NATO Secretary-General Jaap de Hoop Scheffer said on Thursday that additional NATO forces are needed in Afghanistan from member states, and that the NATO mission will only succeed if it can help the Afghan government and improve ordinary people's lives.
De Hoop Scheffer was asked on BBC radio about a suicide bomb attack on a vehicle of a British aid group in southern Afghanistan on Thursday that reportedly killed one civilian and wounded four.
"It does bring home that the Taliban and the other spoilers of the process of nation-building and democracy in Afghanistan are having to go with these kinds of horrible tactics -- improvised explosive devices, suicide bombers and so on -- because they know they can't beat NATO in other ways," he said.

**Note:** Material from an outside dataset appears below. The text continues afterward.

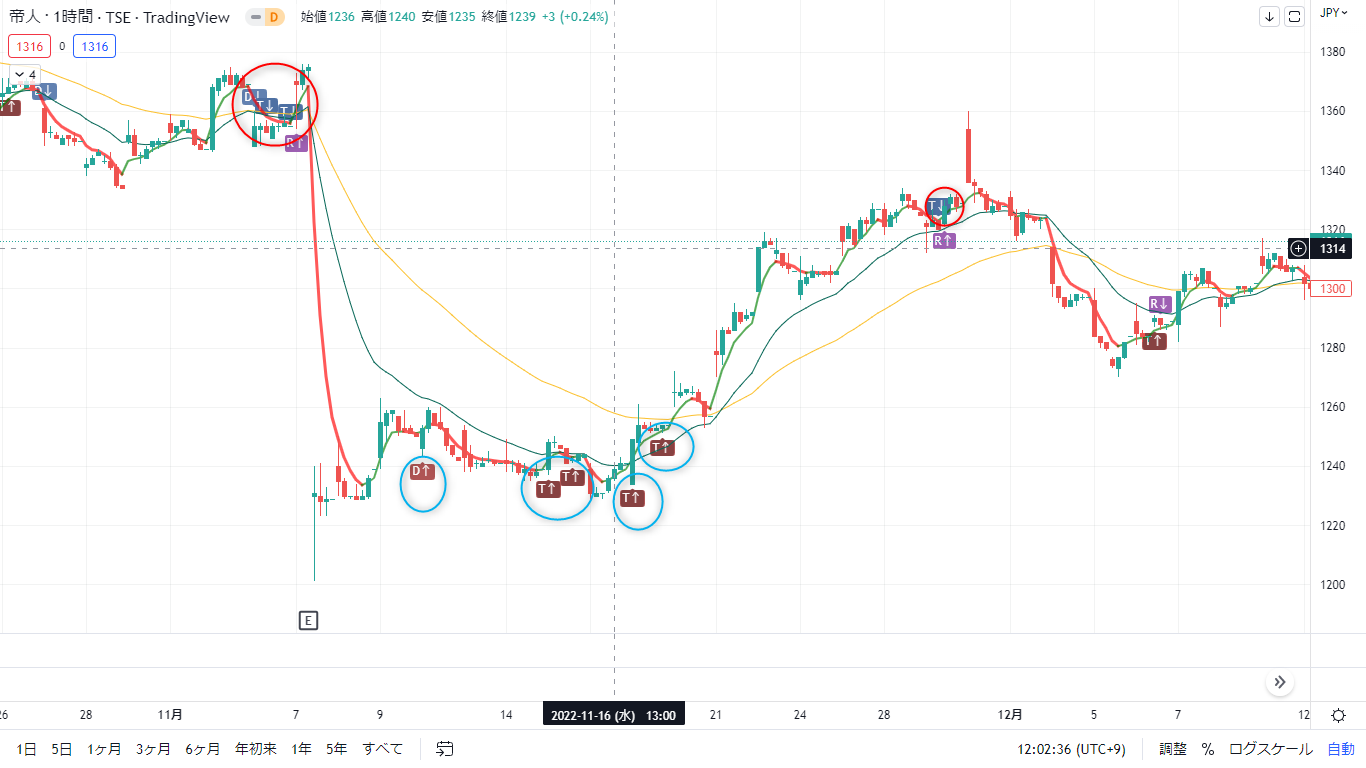This screenshot has height=768, width=1366.
Task: Click the E earnings marker icon
Action: [308, 621]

"I can assure you they will not beat NATO, neither the UK nor other forces, by employing these tactics."
De Hoop Scheffer played down the recent prediction by Lt Gen David Richards, the British commander of NATO's forces in Afghanistan, that this winter could see a "tipping point" with local people switching their allegiance to the Taliban.
"I think that we should be a bit careful to impose deadlines on ourselves," the NATO chief said.
"But I agree with Gen. Richards that it is of great importance to win the battle for hearts and minds. He is right when he says that a number of people in Afghanistan are sitting on the fence and looking how things will further develop."
De Hoop Scheffer said NATO must help the Afghan government deliver improvements to ordinary people's lives, including jobs, infrastructure and alternative livelihoods for poppy farmers.
"If people think that there is a military solution, they are wrong," he said.
De Hoop Scheffer was making a speech in London later on Thursday about the situation in Afghanistan amid continuing NATO appeals for additional troops from member states.
He welcomed recent pledges of troops from Poland, the Czech Republic, Romania, Denmark and Canada. But he acknowledged that there was "competition for forces" because of multinational deployments in Iraq, Congo and Lebanon.
"I am not completely satisfied, because we always can do better if we have more forces, but since the call went out ... we have seen a lot of nations stepping up to the plate.
We are not entirely there yet," the NATO chief said. "If we fail, then Afghanistan will come to us. It will be a breeding ground for terrorists again.